And so, for the next two hours, I pampered her as best as possible. Bubbly drink, with straw, puffed up pillows, soft blanket on the couch, soft music, fire in the fireplace, asthma treatment, and endless times of rubbing her head, stroking her brow as when she was a little child.
"Mama, I wasn't so sick that I couldn't have handled it, but I have missed you so much and I just wanted you. Do you mind?
I realized when I was away at college that I always had an expectation that if I needed you in any way, you would always come. And I didn't just need you to take care of me tonight, I wanted to talk to you and just be with you to tell you everything that has been on my hear the last few months. Thanks for letting me know deep inside that I could ask you and know you would comfort me and that you would be willing to be with me--even in the middle of the night. I love you, mama!"
And finally, as the sun was peaking through our windows in soft pinks and purples, her breathing eased, her voice stopped the chatter of a heart shared, and my sweet one, now a young adult, once again fell asleep on my lap, and this time, I relished every minute.
One of my biggest adjustments to motherhood was the constant giving, giving, giving. I had been the only girl in my family, and the youngest and truly had never been trained or prepared to be a mama. I did not even know I was selfish because I had lived my life pretty selfishly all of my life and had never really been accountable to anyone. But then when I had my children and they were always always always there, I did not have anything in me that knew how to handle the burdens.
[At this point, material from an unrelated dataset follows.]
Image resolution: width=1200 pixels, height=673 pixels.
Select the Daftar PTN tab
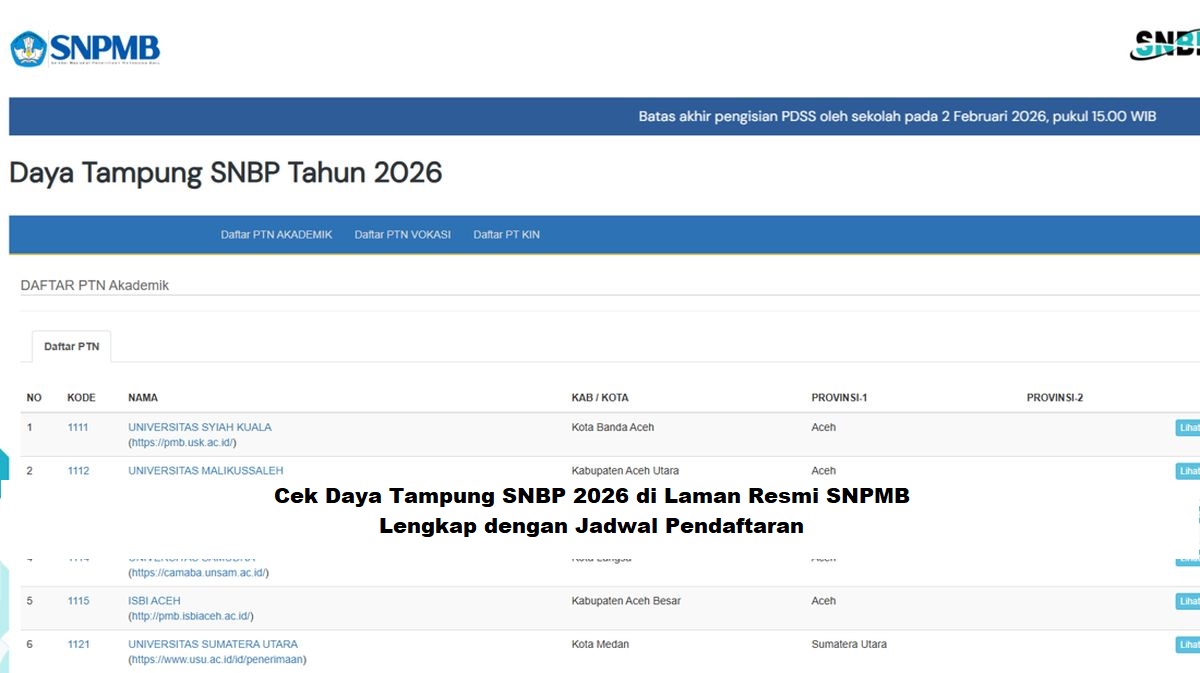pos(71,347)
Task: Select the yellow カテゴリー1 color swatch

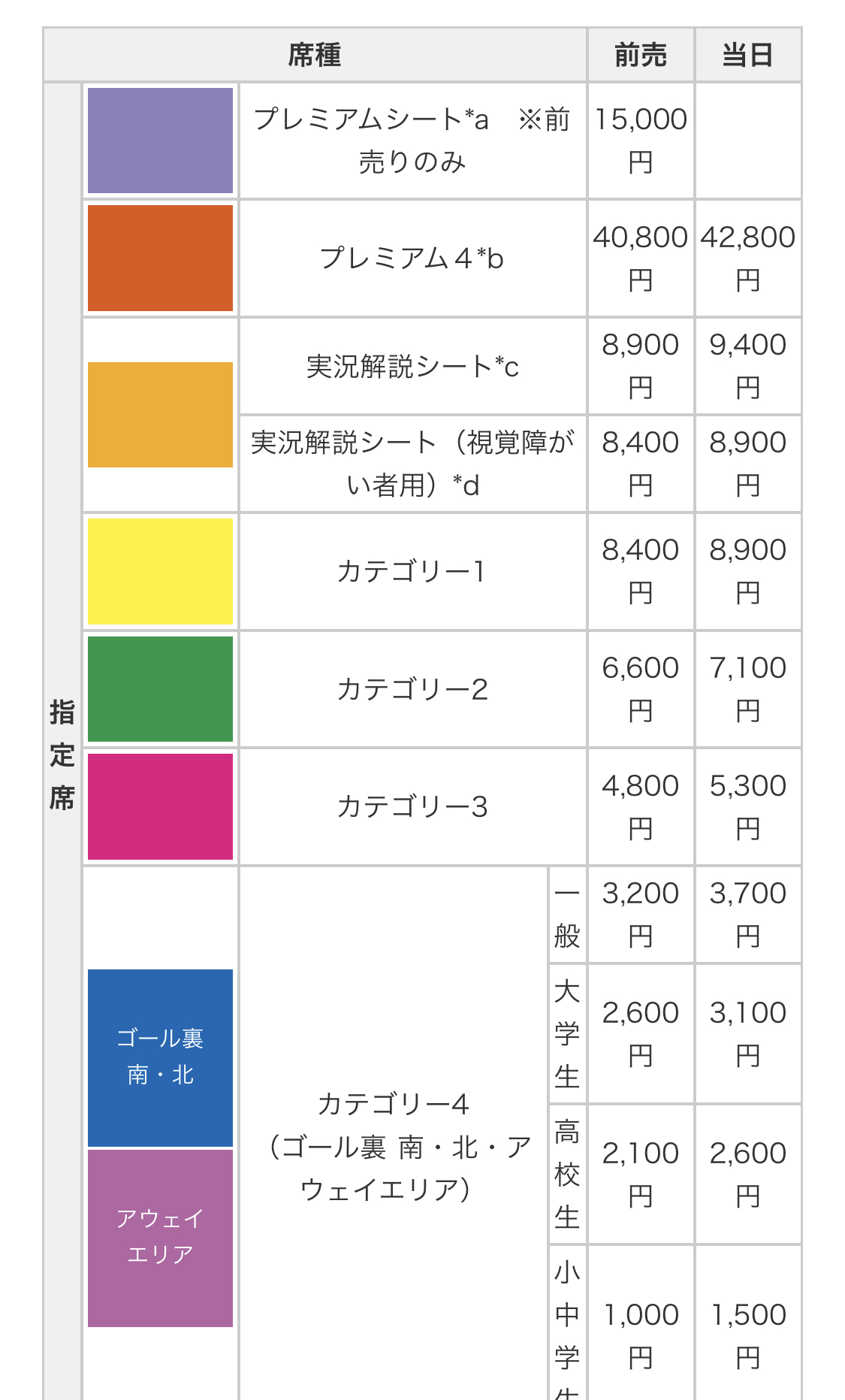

When they were very young, I sort of blamed them and became frustrated with them and sometimes felt deep anger--as though it was somehow their faults for being children and needing me. Or even just that they were alive and needy seemed too much. I had never faced my own selfishness until I had children.
Now as an adult, I can see that my children have been my training grounds for building godly character in my own life. Jesus wanted me to learn to be like Him so He gave me children.
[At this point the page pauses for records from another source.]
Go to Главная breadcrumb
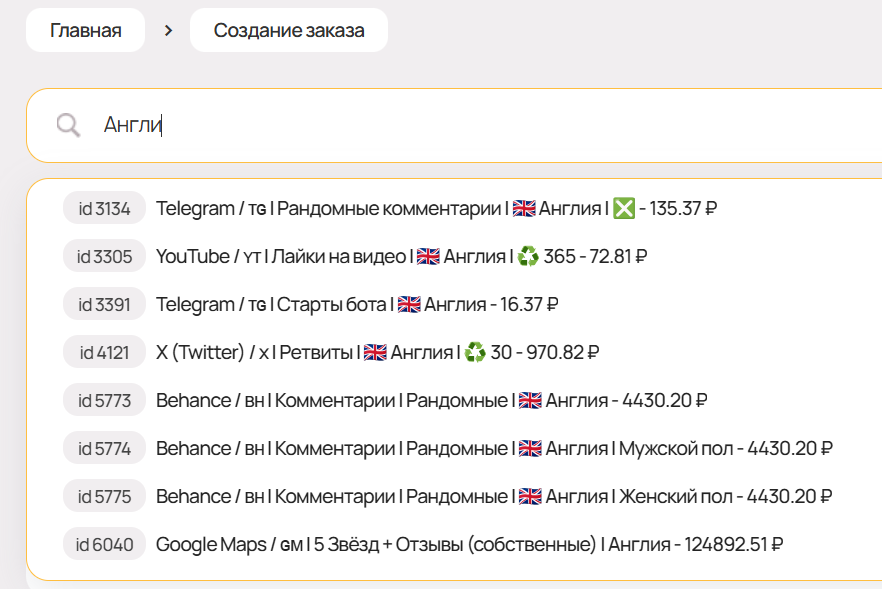This screenshot has height=589, width=882. [x=86, y=30]
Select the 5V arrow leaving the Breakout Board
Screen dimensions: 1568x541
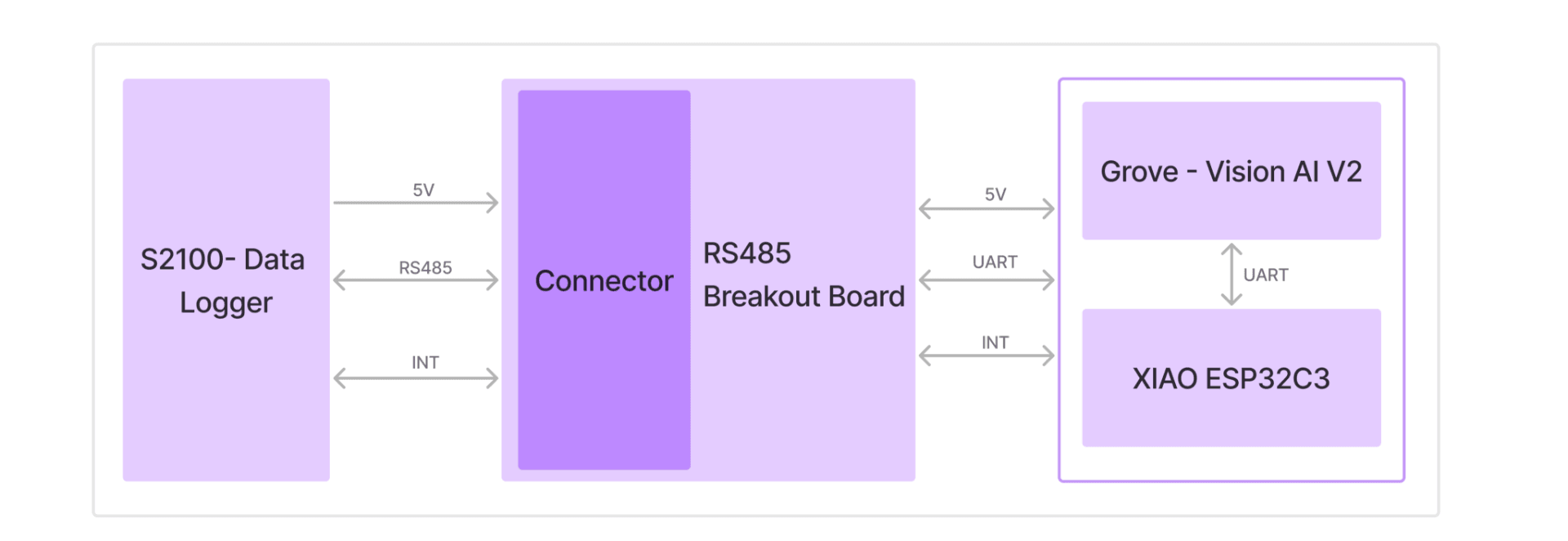[987, 209]
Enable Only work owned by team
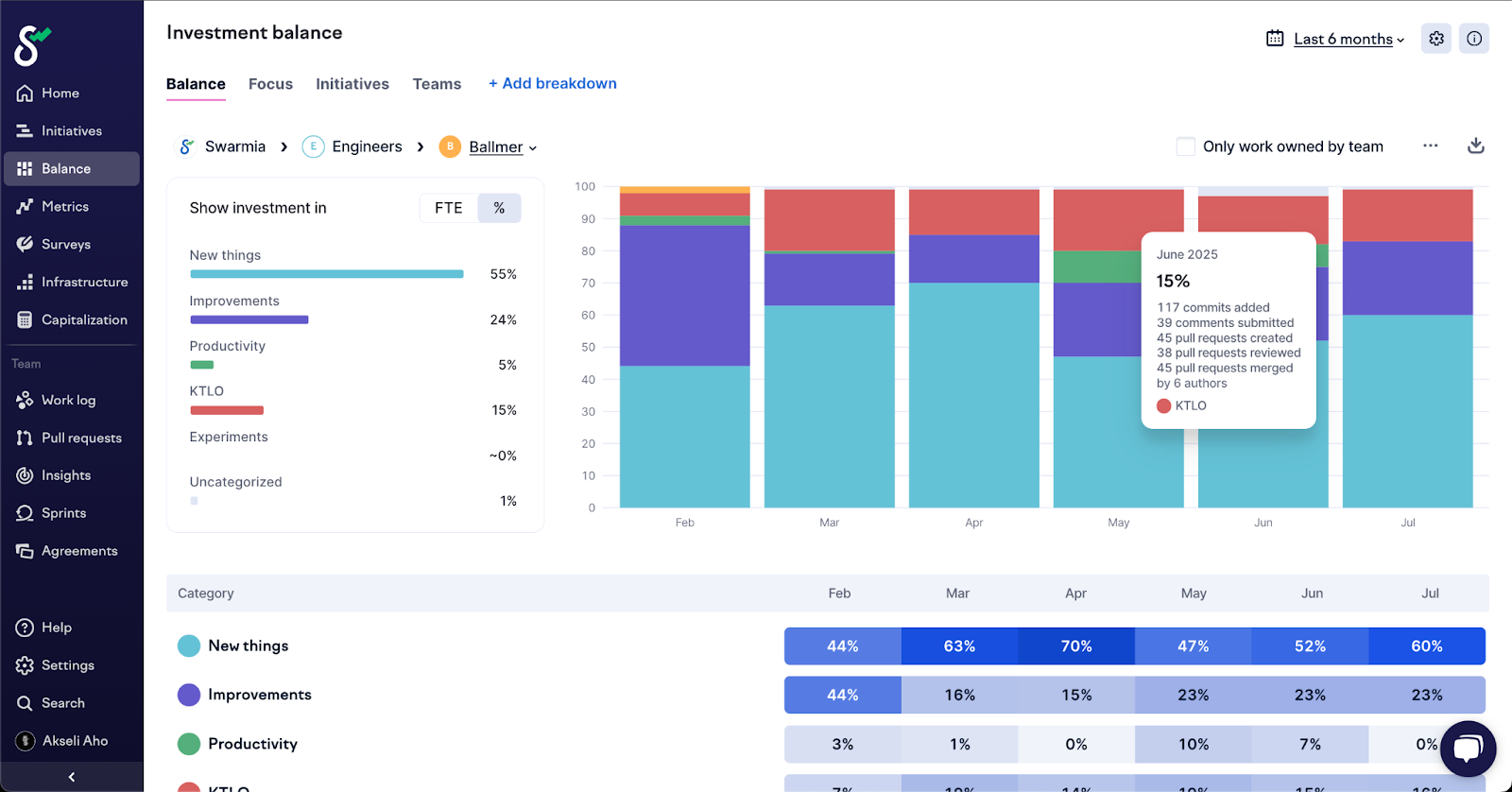Viewport: 1512px width, 792px height. (1185, 146)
When I was so very helpless and overwhelmed and wanted answers, I turned to Him and to the Bible. How did He influence His disciples? How did he lead them in such a way that they all gave their lives to His cause?
Oh, how I wish the answer had been an easier one--Greater love has no one than this, that he lay down his life for his friend.
And then, He, the God of the universe, knelt down on the dirty floor and washed 120 dirty toes of men feet, the night He was going to sacrifice His life for these very same men!
Oh, Jesus, I never knew this is what it would take to be a true Christian--a believer with integrity. But, if giving up your life is what you did--as you said, for an example for me to follow, then it must become my own standard-the way to reach my own children--to lay down my life....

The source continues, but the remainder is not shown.